* [RECORD EXCERPTS]
=-=-=
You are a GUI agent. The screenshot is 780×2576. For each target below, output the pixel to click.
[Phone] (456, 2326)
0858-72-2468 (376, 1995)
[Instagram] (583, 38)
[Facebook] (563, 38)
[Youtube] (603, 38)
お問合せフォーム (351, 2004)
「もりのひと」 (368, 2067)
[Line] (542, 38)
=-=-=
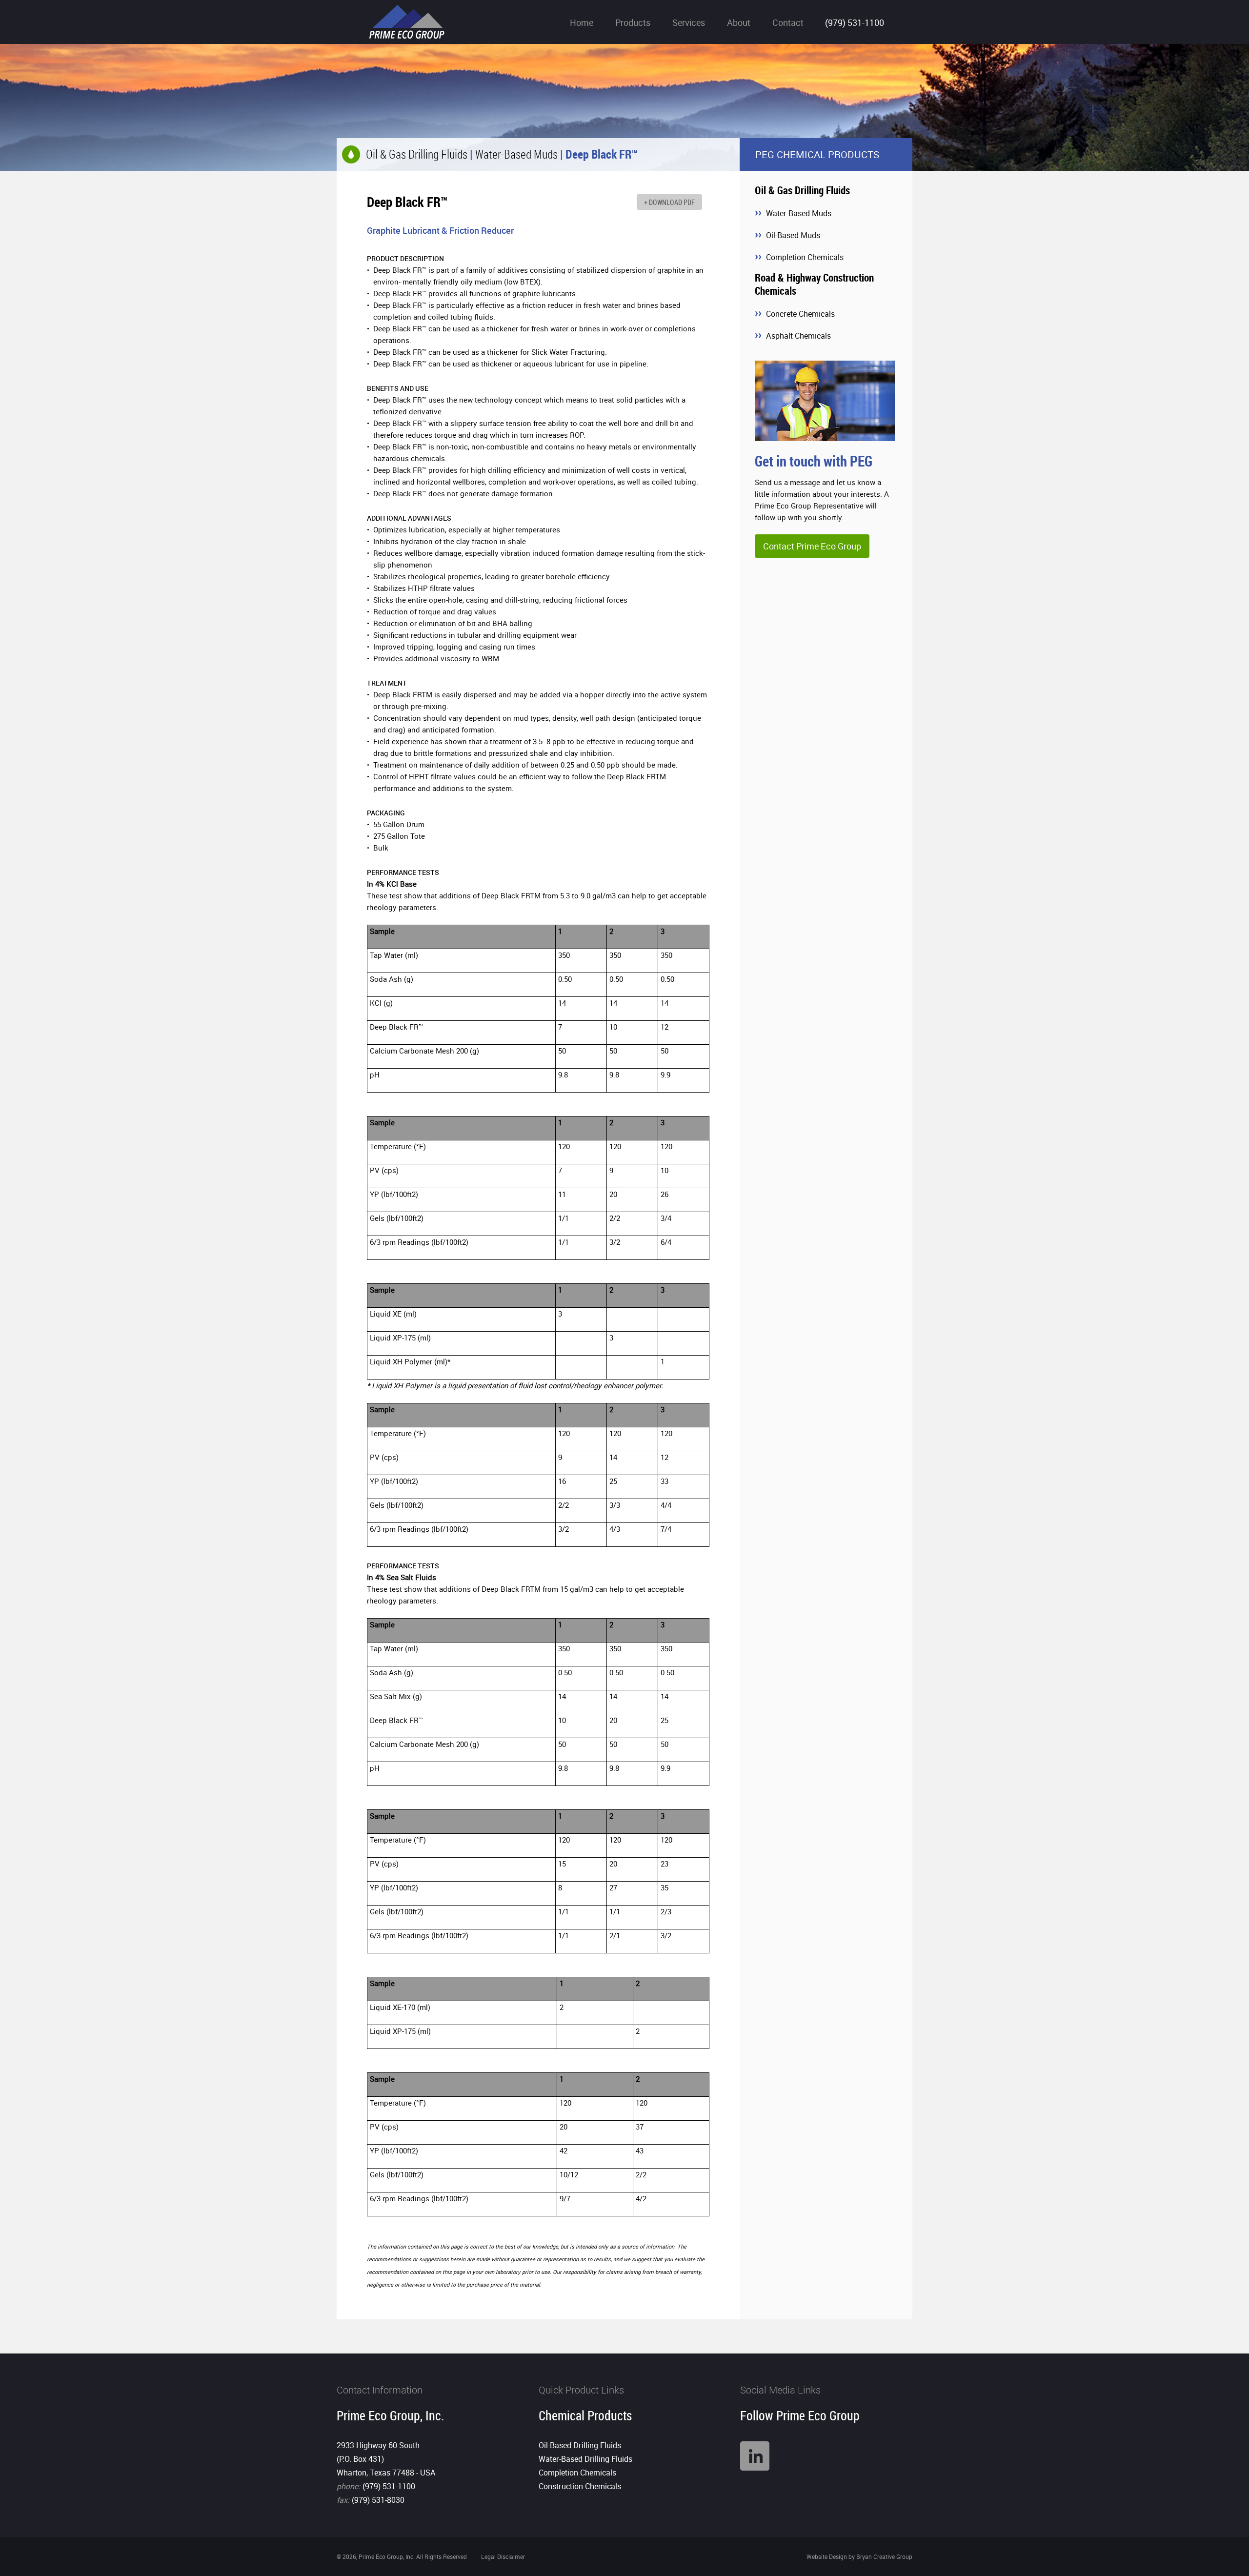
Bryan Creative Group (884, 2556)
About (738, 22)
=-=-=
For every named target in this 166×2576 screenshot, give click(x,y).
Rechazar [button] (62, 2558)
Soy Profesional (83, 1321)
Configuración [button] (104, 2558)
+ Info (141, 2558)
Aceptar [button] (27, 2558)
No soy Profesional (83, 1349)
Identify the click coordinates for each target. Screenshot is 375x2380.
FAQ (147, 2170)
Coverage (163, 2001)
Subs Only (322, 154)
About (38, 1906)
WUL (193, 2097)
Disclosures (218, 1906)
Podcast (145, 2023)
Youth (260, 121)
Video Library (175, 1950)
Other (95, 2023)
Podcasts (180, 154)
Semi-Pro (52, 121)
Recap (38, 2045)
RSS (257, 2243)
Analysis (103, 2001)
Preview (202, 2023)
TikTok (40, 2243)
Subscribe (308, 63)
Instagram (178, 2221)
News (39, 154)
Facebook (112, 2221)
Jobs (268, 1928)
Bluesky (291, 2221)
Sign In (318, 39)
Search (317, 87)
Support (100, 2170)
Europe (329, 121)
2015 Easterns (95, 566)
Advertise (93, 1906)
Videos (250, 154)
=-=-=
* [EXERCISE GOAL] Show every line of the listing in which the string "target" can be found.

* [YOUR SOLUTION]
You are a GUI agent. The screenshot is 780×2576. For each target below, output the pixel to click.
For every named target in this 166×2576 screenshot, give click(x,y).
Identify the click coordinates for each target. Screenshot is 375x2380.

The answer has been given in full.